#### [Extracted information]
+ + +

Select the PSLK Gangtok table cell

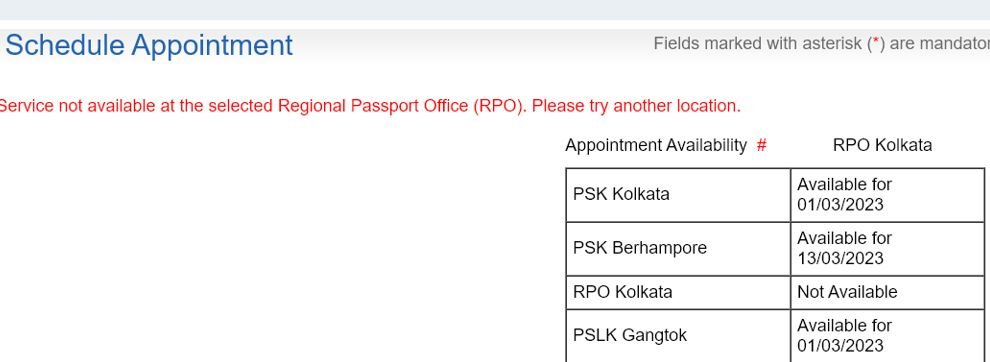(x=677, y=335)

+ + +

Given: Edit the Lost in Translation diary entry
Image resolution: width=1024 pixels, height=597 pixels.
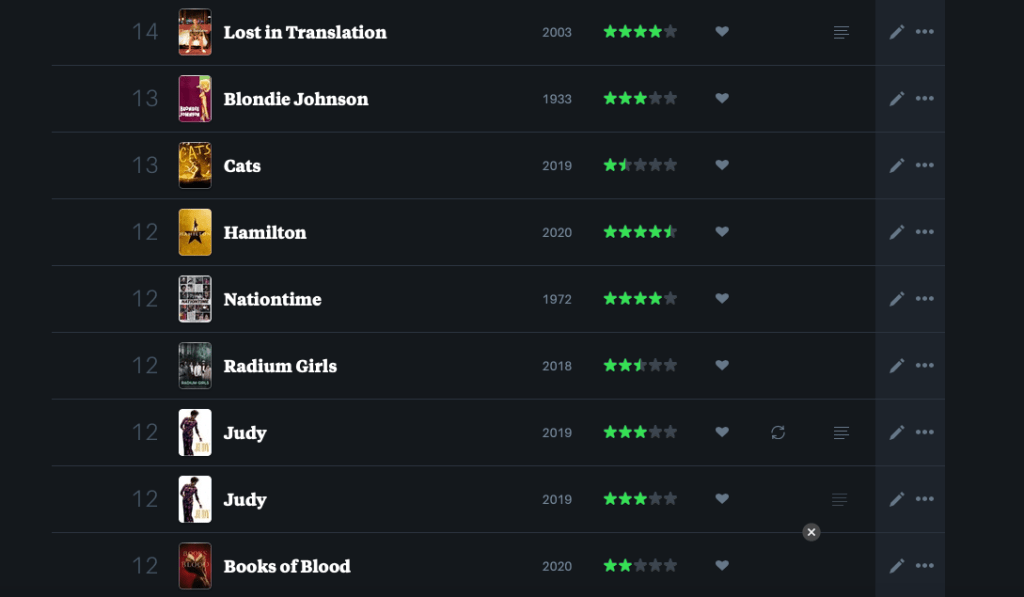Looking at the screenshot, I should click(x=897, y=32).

+ + +

Copy the records word for word, starting at the line that contains "Given: Edit the" and ending at the line that contains "Looking at the", with both of those lines included. Leave the pictures out of your copy.

Given: Edit the Lost in Translation diary entry
Image resolution: width=1024 pixels, height=597 pixels.
Looking at the screenshot, I should click(x=897, y=32).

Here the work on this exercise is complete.